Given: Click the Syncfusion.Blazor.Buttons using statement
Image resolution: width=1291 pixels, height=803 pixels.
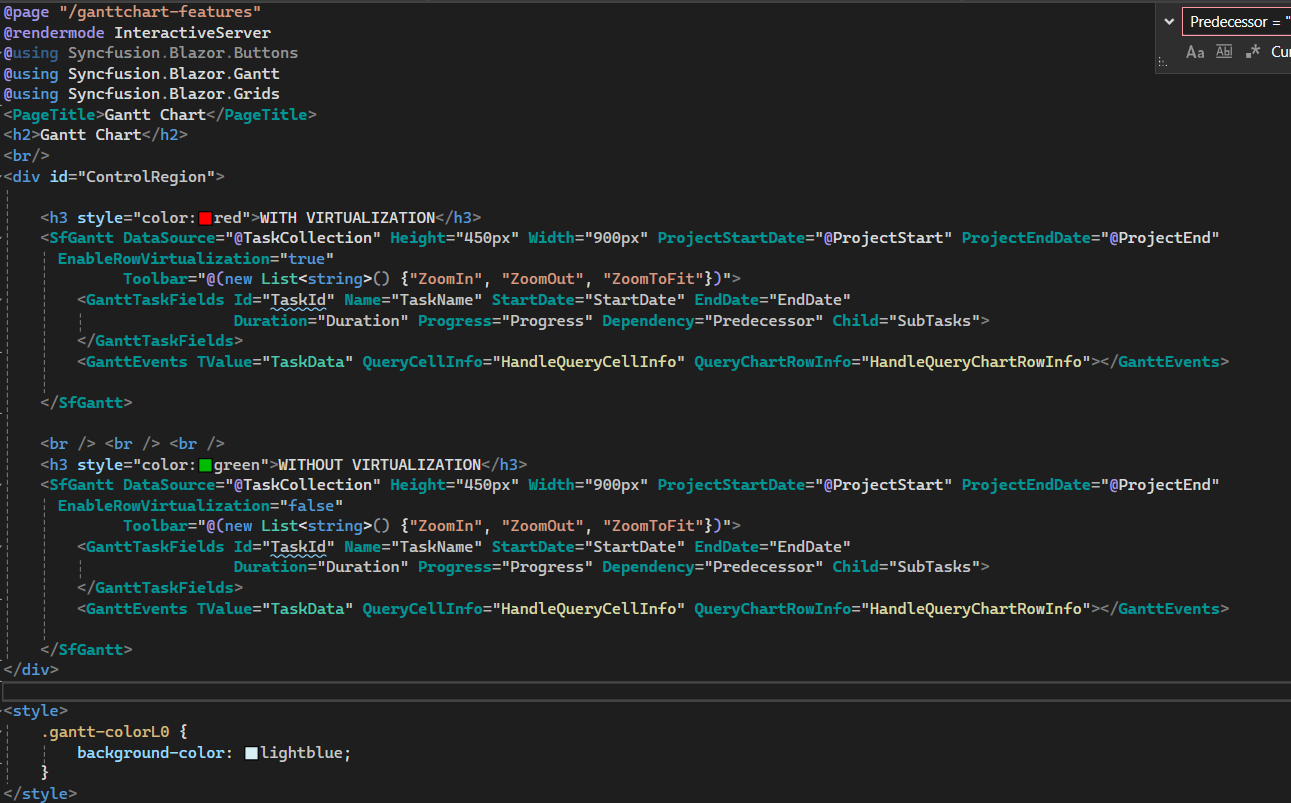Looking at the screenshot, I should coord(183,53).
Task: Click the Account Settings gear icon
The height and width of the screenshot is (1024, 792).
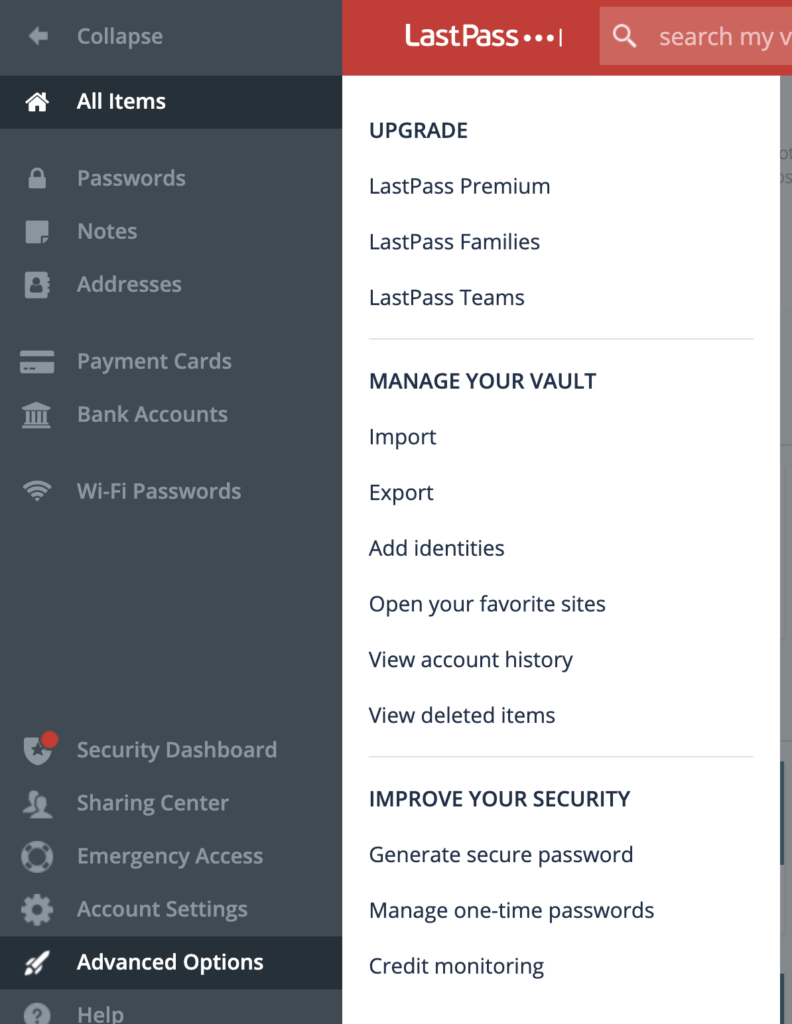Action: pyautogui.click(x=37, y=910)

++++++

> Task to carry out:
Retype every entry verbatim and exclude the pictures from the copy.

> Solution to this exercise:
Given: Click the Syncfusion.Blazor.Buttons using statement
Image resolution: width=1291 pixels, height=803 pixels.
Looking at the screenshot, I should coord(183,53).
Task: Click the Account Settings gear icon
The height and width of the screenshot is (1024, 792).
Action: pyautogui.click(x=37, y=910)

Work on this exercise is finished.